Exercise instructions:
What you give back from the listing below should be an exact copy of the lines from the one with "You are a GUI" down to the one with "has width=925, height=633.", and it should contain no pictures.
•••
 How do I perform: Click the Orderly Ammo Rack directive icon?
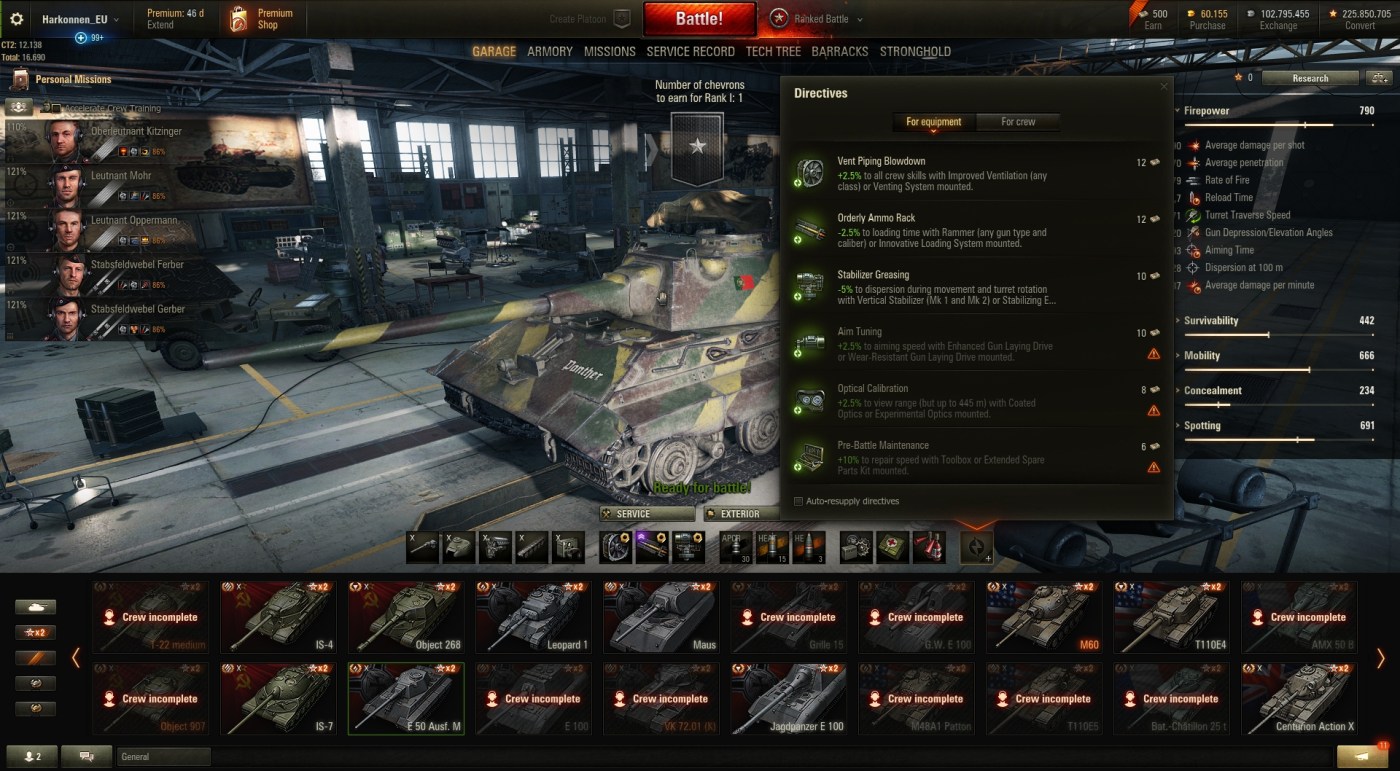point(809,230)
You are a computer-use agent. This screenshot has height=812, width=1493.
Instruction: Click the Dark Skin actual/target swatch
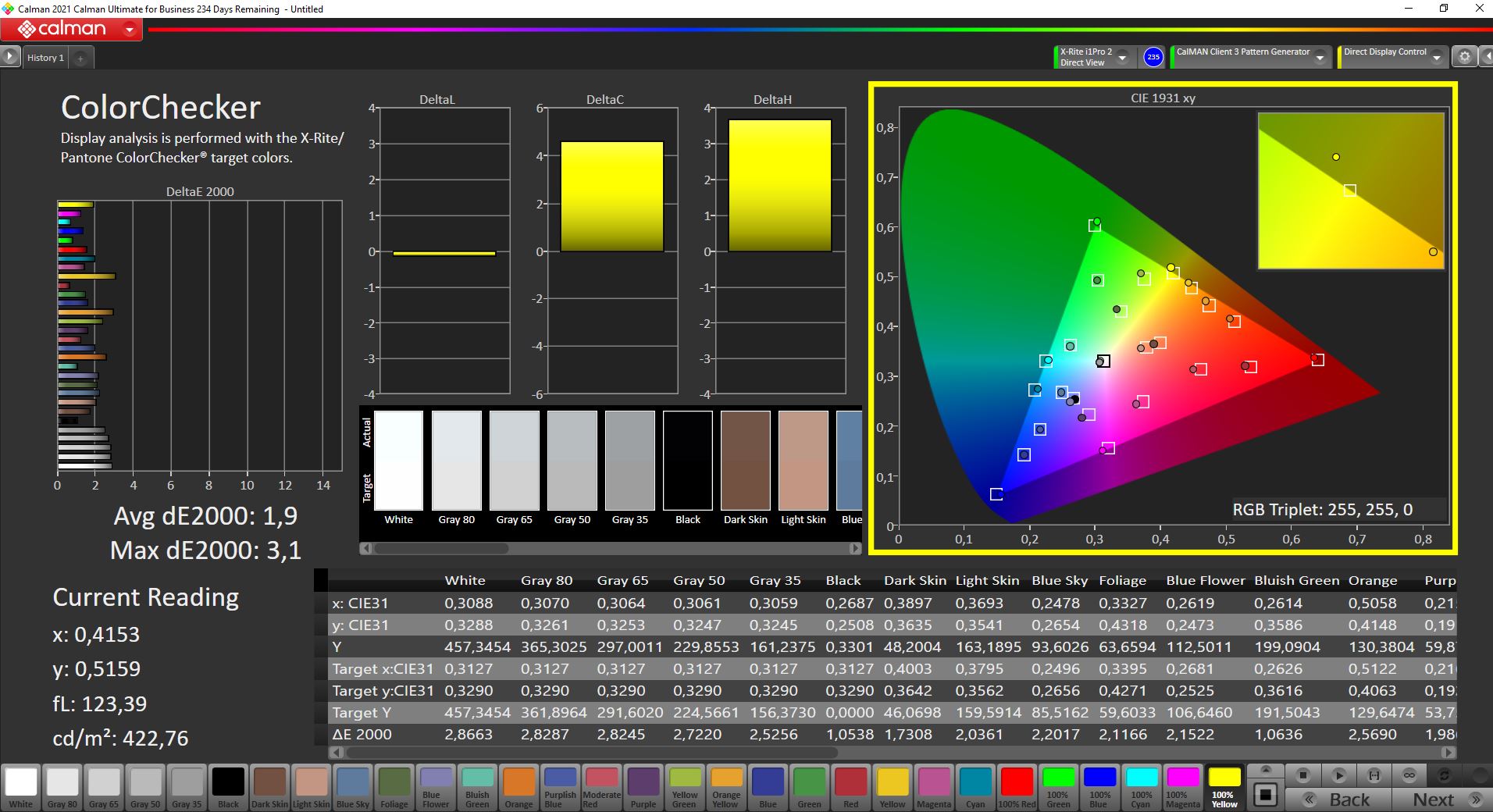745,461
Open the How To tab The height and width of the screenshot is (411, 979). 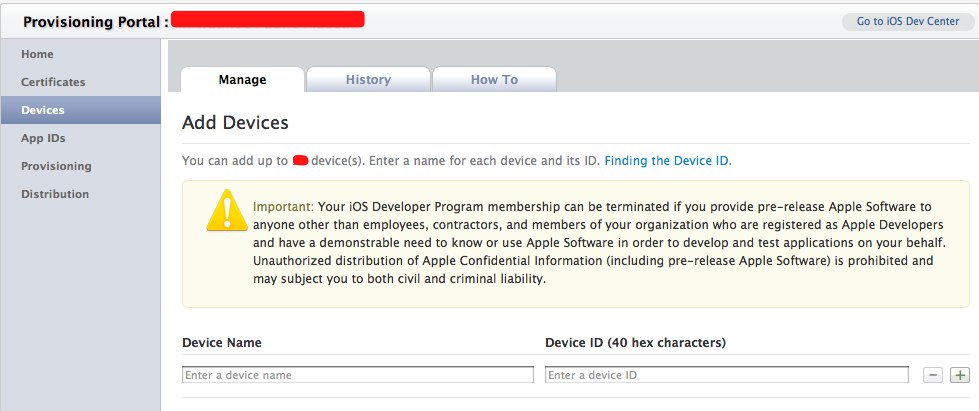[494, 79]
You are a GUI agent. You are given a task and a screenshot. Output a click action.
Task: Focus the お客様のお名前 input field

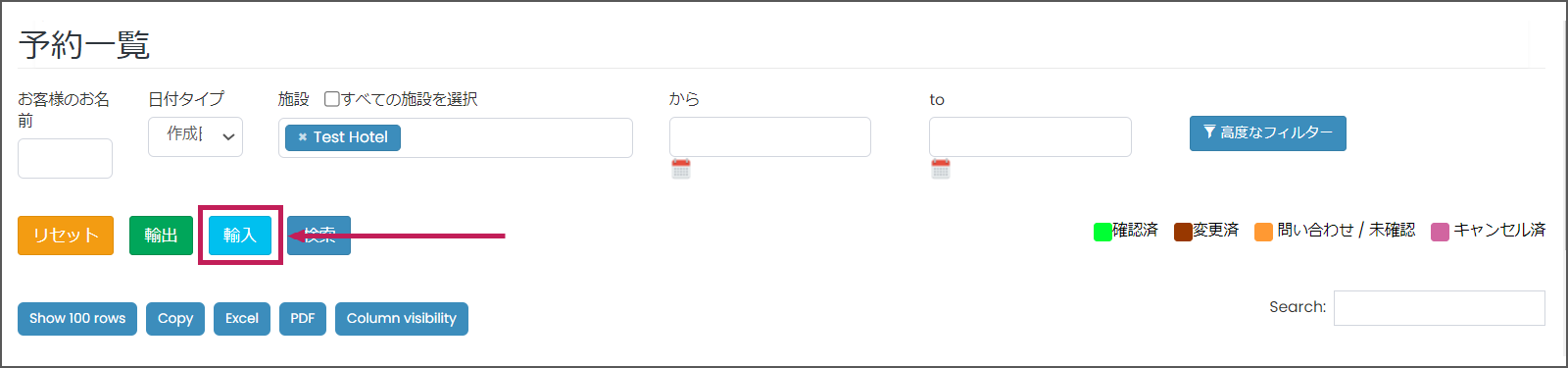(65, 158)
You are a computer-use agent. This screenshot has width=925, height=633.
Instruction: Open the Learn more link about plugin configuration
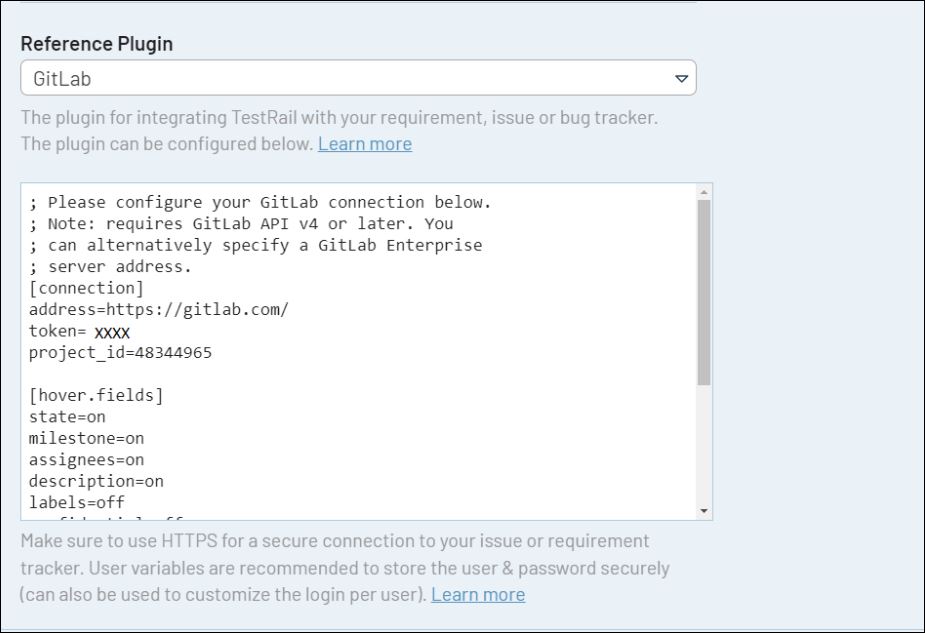pyautogui.click(x=364, y=144)
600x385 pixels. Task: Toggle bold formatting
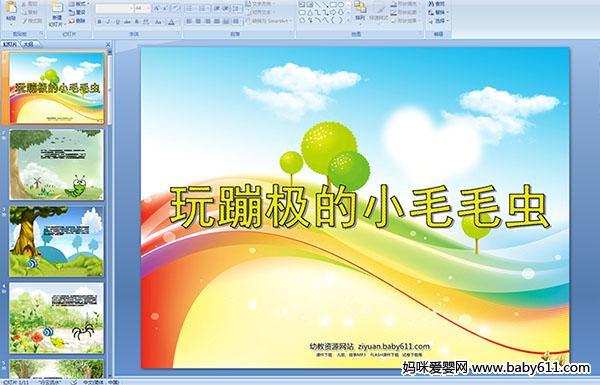click(x=99, y=22)
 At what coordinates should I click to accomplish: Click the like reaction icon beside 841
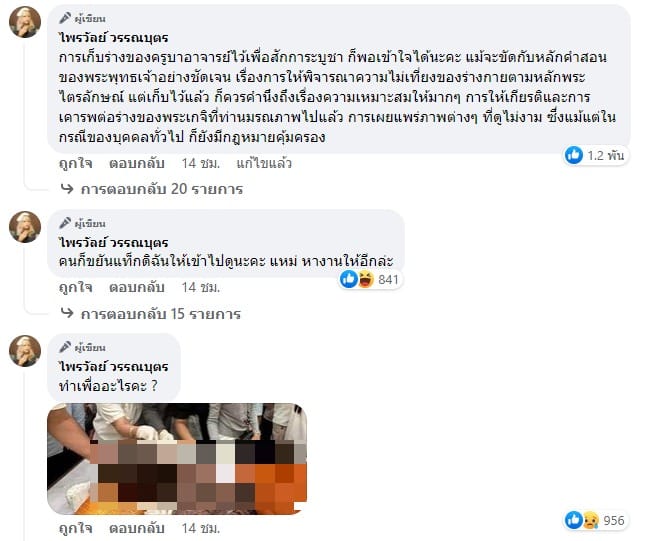click(x=349, y=279)
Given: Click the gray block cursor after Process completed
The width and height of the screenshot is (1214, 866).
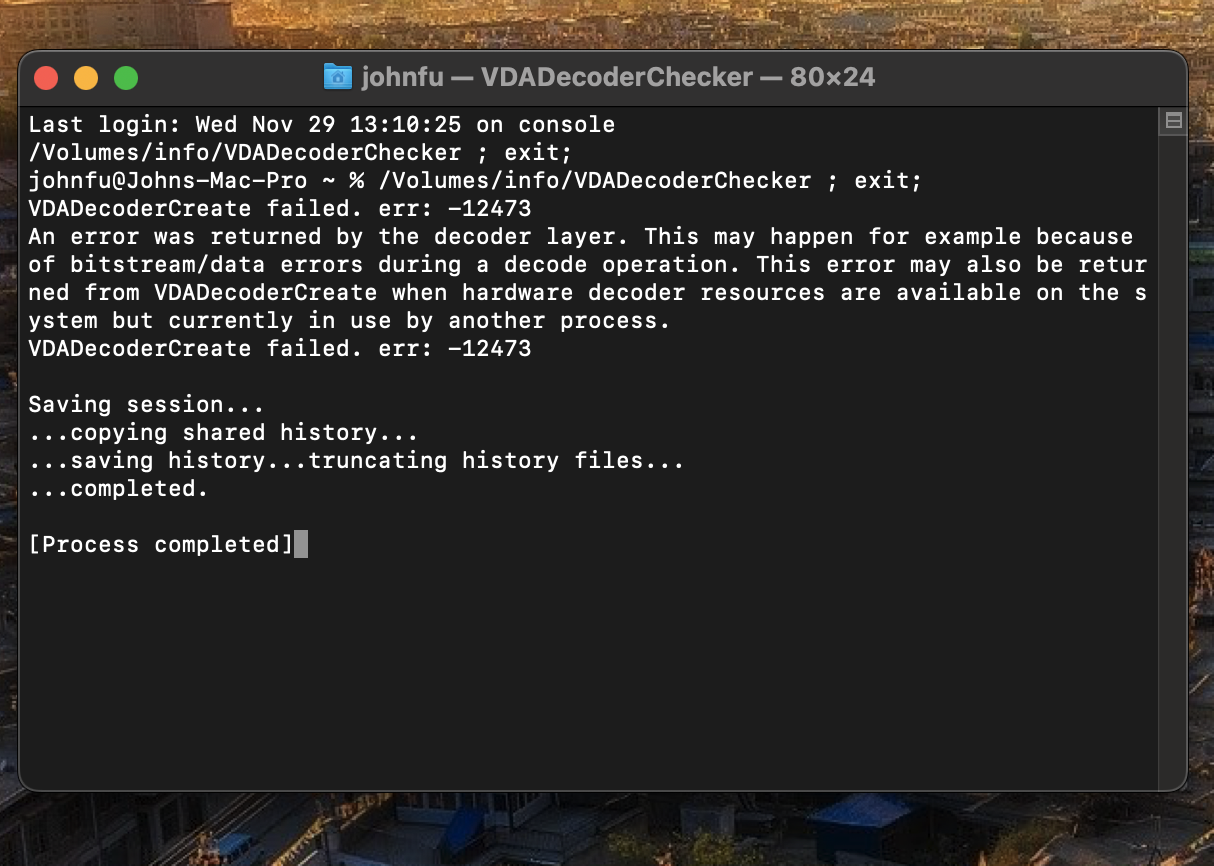Looking at the screenshot, I should pyautogui.click(x=301, y=544).
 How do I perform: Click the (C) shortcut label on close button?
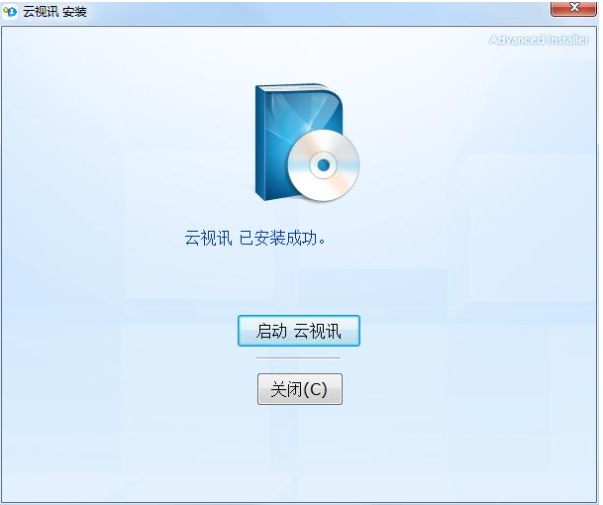(x=315, y=389)
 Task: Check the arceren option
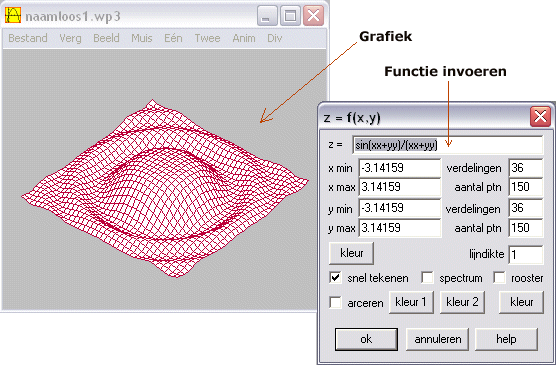point(335,303)
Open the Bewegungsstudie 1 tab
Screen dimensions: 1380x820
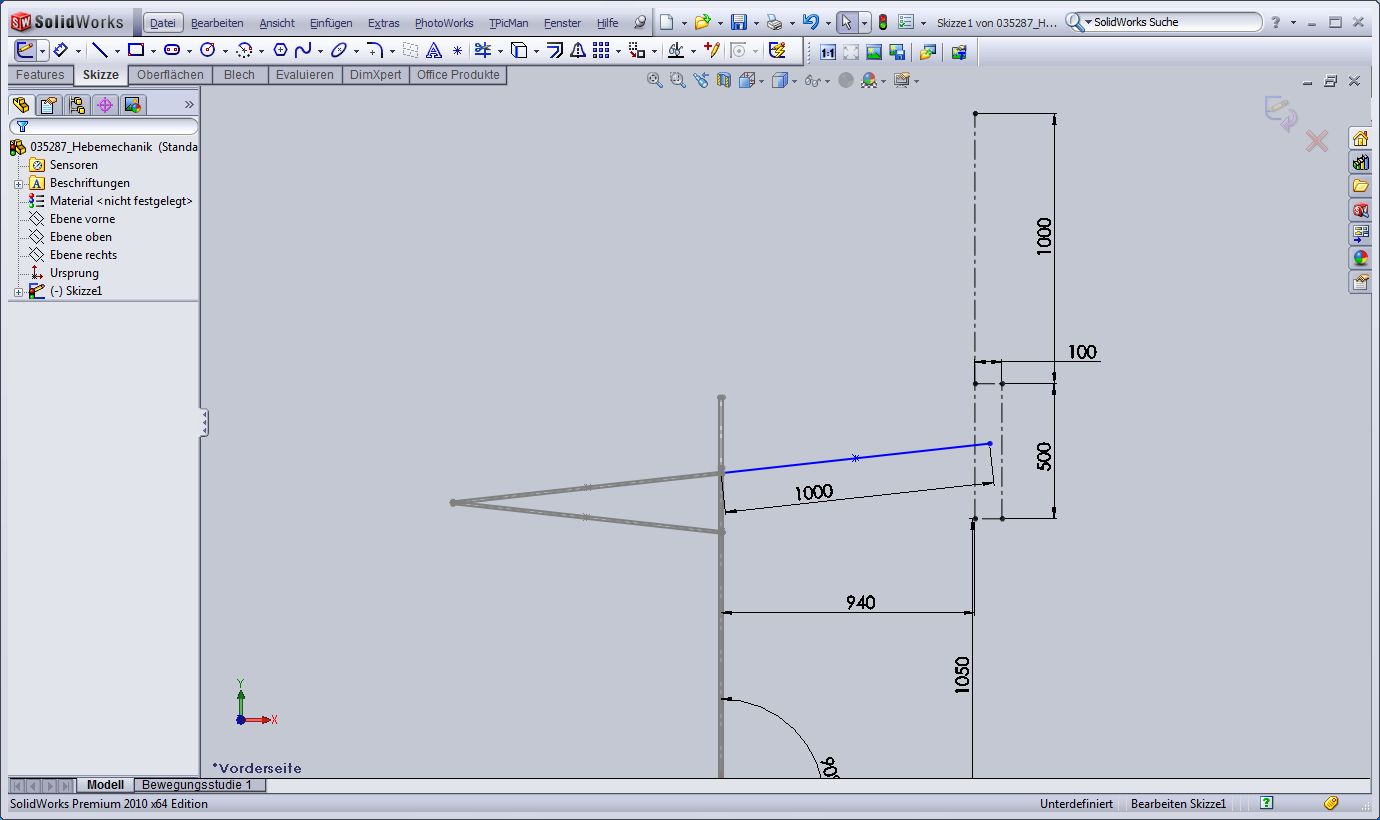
•••
Result of the task:
You are a GUI agent. You are given a task and a screenshot. Output a click action.
Task: Focus the お客様のお名前 input field

(65, 158)
You are a computer-use agent. This screenshot has width=925, height=633.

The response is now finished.